Case Note & Summary
The petitioner, Uttam Dattatraya Kahane, filed a Criminal Writ Petition under Article 226 of the Constitution of India before the Bombay High Court, Aurangabad Bench, challenging the sanction order dated 30th June 2009 granted by the first respondent, Chandramohan Hangekar, the Superintending Engineer and Administrator of the Command Area Development Authority, Ahmednagar, for the prosecution of the petitioner under the Prevention of Corruption Act, 1988. The petitioner was a public servant and the sanction was required under Section 19 of the Act. The petitioner contended that the sanction order was passed mechanically without application of mind, as it was a cyclostyled order with blanks filled in, and that the sanctioning authority did not independently consider the material. The respondents, including the sanctioning authority and other officers, opposed the petition, arguing that the sanction was granted after due consideration of the police report and documents. The court examined the sanction order and the material on record, including the police report and the statements of witnesses.
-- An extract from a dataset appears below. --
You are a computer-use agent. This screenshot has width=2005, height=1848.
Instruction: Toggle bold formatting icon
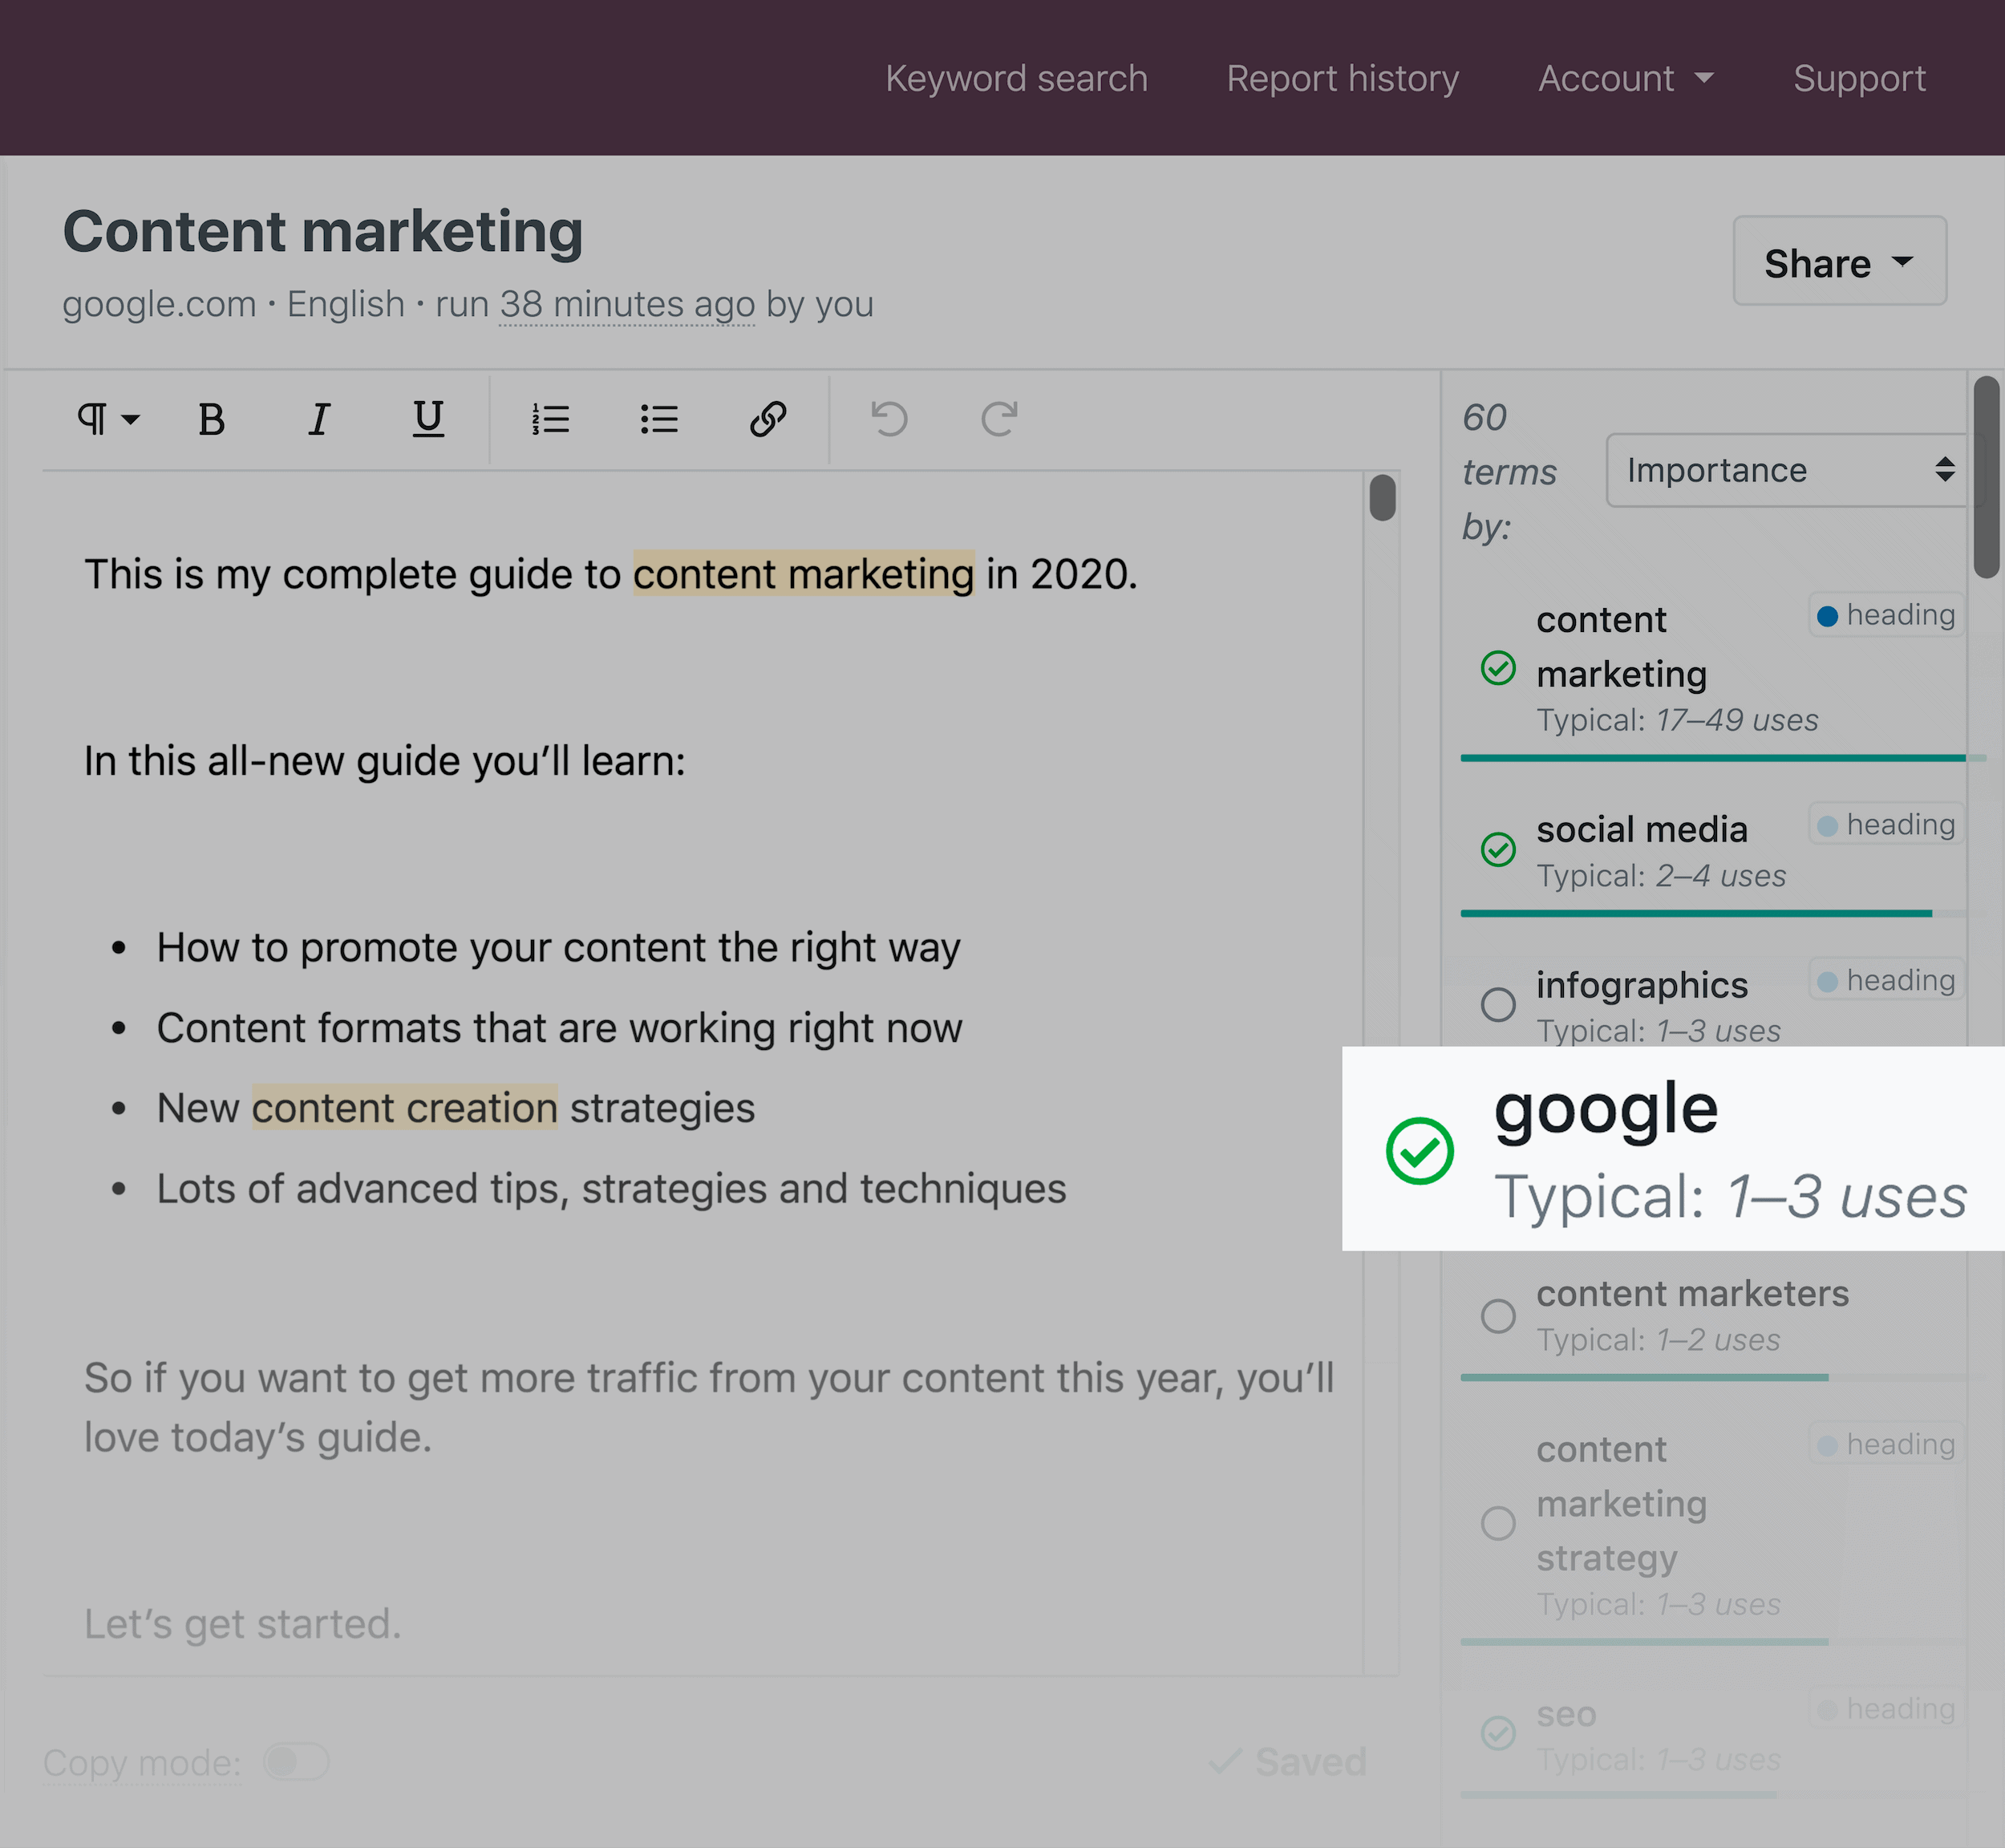[209, 419]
The court held that the sanction under Section 19 of the Prevention of Corruption Act is an administrative act and not a quasi-judicial function. The sanctioning authority is not required to pass a detailed speaking order, but must apply its mind to the material. In this case, the sanction order mentioned that the authority had perused the police papers and was satisfied that a prima facie case existed. The court found that the order reflected application of mind and that the writ court could not substitute its own opinion for that of the sanctioning authority. The petition was dismissed, and the sanction order was upheld.
Headnote
A) Prevention of Corruption Act - Sanction for Prosecution - Section 19 - Nature of Sanction - Sanction under Section 19 of the Prevention of Corruption Act, 1988 is an administrative act and not a quasi-judicial function; the sanctioning authority is not required to pass a detailed speaking order, but must apply its mind to the material on record. (Paras 5-7) B) Prevention of Corruption Act - Sanction for Prosecution - Judicial Review - Scope - The High Court, in exercise of its writ jurisdiction, cannot substitute its own opinion for that of the sanctioning authority; interference is warranted only if the sanction order is perverse or based on no material. (Paras 8-10) C) Prevention of Corruption Act - Sanction for Prosecution - Application of Mind - The sanction order need not be a detailed speaking order; it is sufficient if the order reflects that the sanctioning authority has considered the material and applied its mind. (Paras 5-7)
Issue of Consideration
Whether the sanction order for prosecution under the Prevention of Corruption Act, 1988 is vitiated for non-application of mind and whether the High Court can interfere with the sanctioning authority's discretion in a criminal writ petition.
Final Decision
The Criminal Writ Petition is dismissed. The sanction order dated 30th June 2009 is upheld.
Law Points
- Sanction for prosecution under Section 19 of Prevention of Corruption Act
- 1988 is an administrative act
- not a quasi-judicial one
- court cannot substitute its own opinion for that of the sanctioning authority
- sanction order need not be a detailed speaking order if it reflects application of mind
- writ court's scope of judicial review is limited to examining whether the sanctioning authority applied its mind to the material on record.